MATERIAL FOR THIS EXERCISE START
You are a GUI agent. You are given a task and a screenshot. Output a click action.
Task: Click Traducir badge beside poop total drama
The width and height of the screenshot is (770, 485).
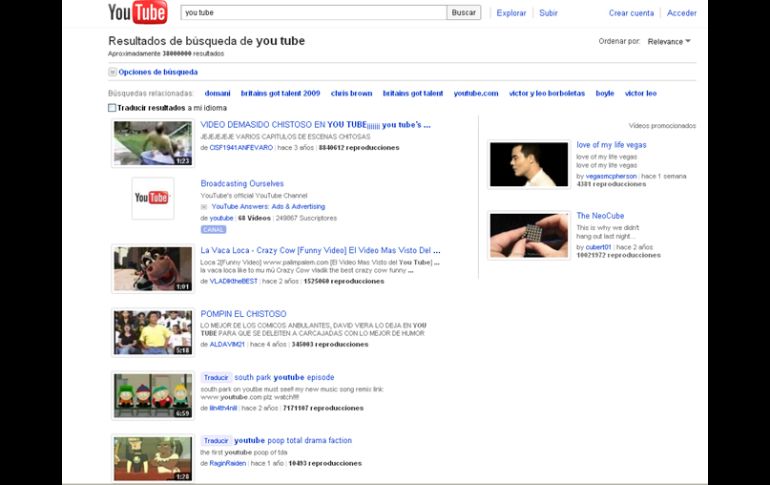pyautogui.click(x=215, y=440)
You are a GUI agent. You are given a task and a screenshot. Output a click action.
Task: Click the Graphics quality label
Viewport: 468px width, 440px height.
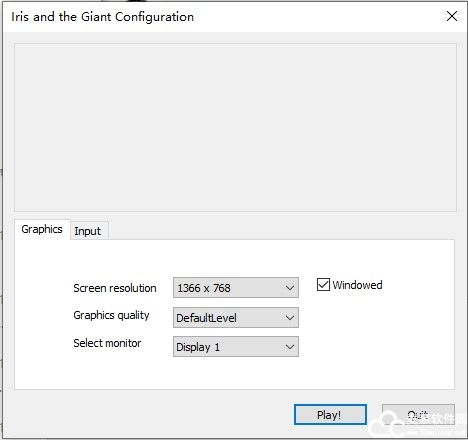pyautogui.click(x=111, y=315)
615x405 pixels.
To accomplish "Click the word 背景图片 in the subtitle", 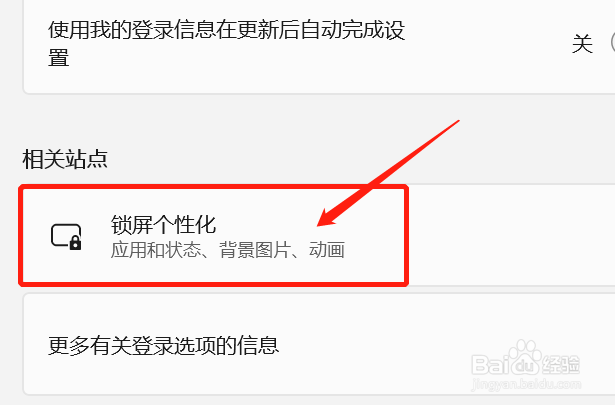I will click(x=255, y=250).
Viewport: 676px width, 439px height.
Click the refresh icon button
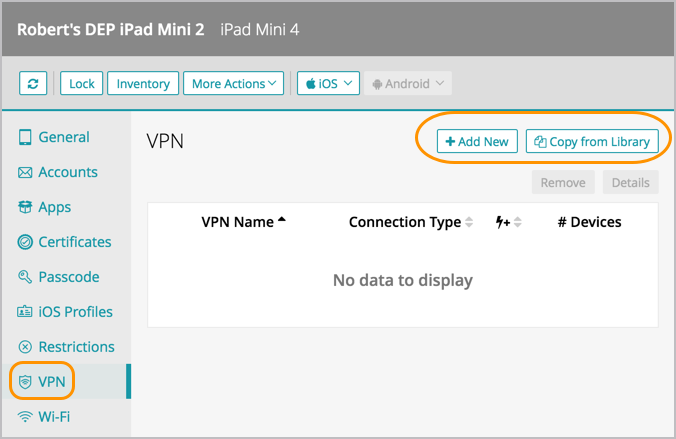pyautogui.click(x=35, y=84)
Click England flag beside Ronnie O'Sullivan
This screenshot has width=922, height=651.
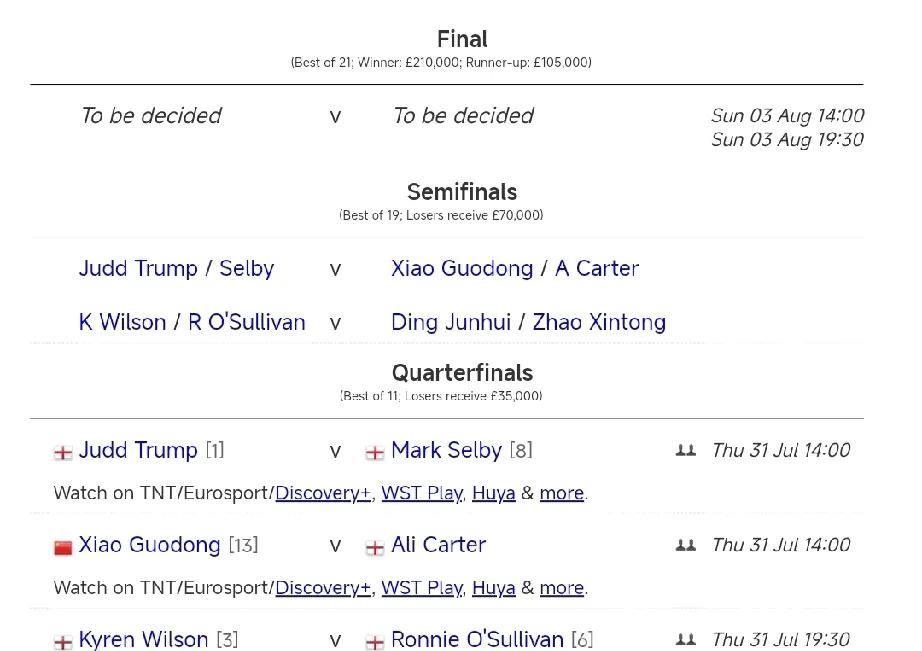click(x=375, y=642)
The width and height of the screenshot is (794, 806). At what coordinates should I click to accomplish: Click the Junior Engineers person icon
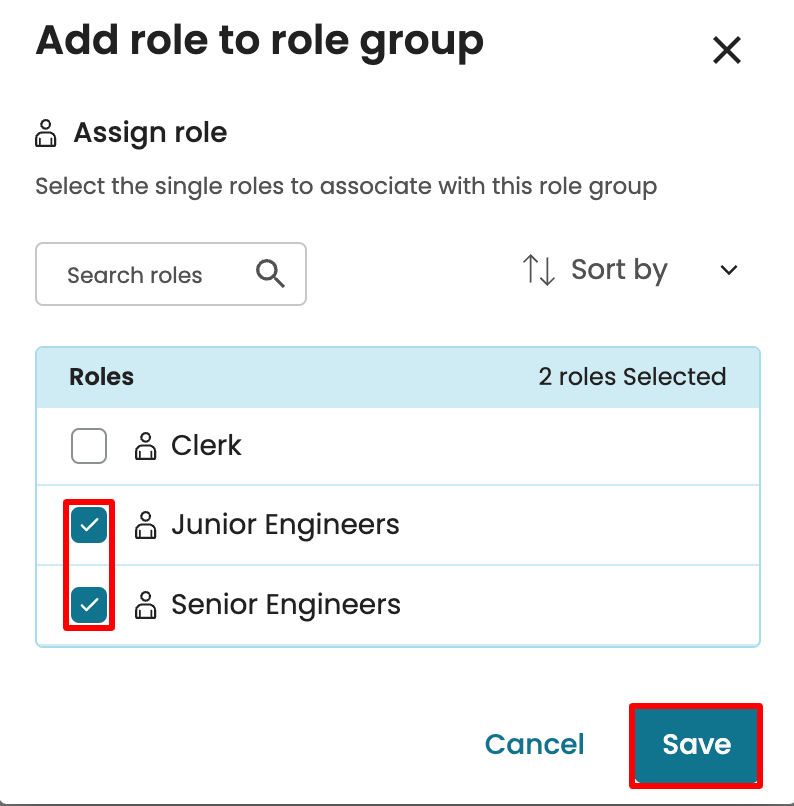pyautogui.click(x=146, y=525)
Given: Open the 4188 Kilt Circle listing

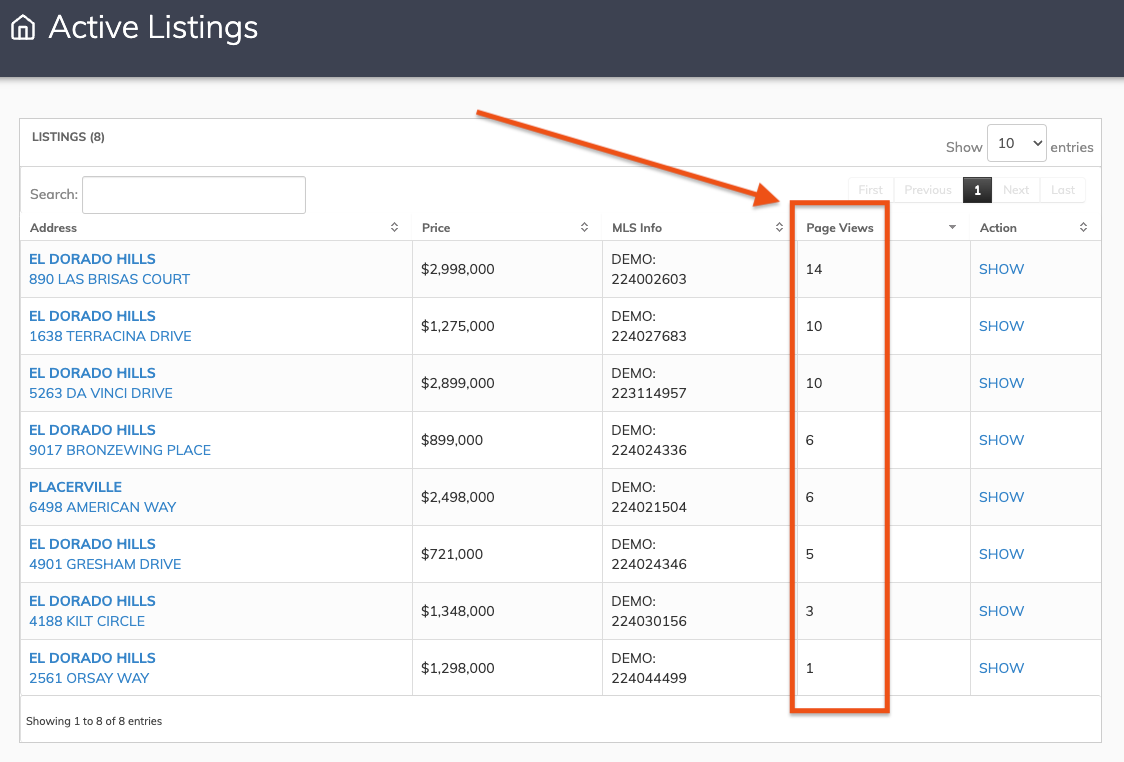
MATERIAL FOR THIS EXERCISE END
◆ ASSIGNMENT ◆
Leave the pictures out, and retype exactly the lines from the one containing "Viewport: 676px width, 439px height." through the last line of the entries above, both included.

◆ RESPONSE AREA ◆
Viewport: 676px width, 439px height.
Click the refresh icon button
pyautogui.click(x=35, y=84)
Click England flag beside Ronnie O'Sullivan
This screenshot has width=922, height=651.
click(x=375, y=642)
The width and height of the screenshot is (794, 806). At what coordinates should I click to accomplish: Click the Junior Engineers person icon
pyautogui.click(x=146, y=525)
Given: Open the 4188 Kilt Circle listing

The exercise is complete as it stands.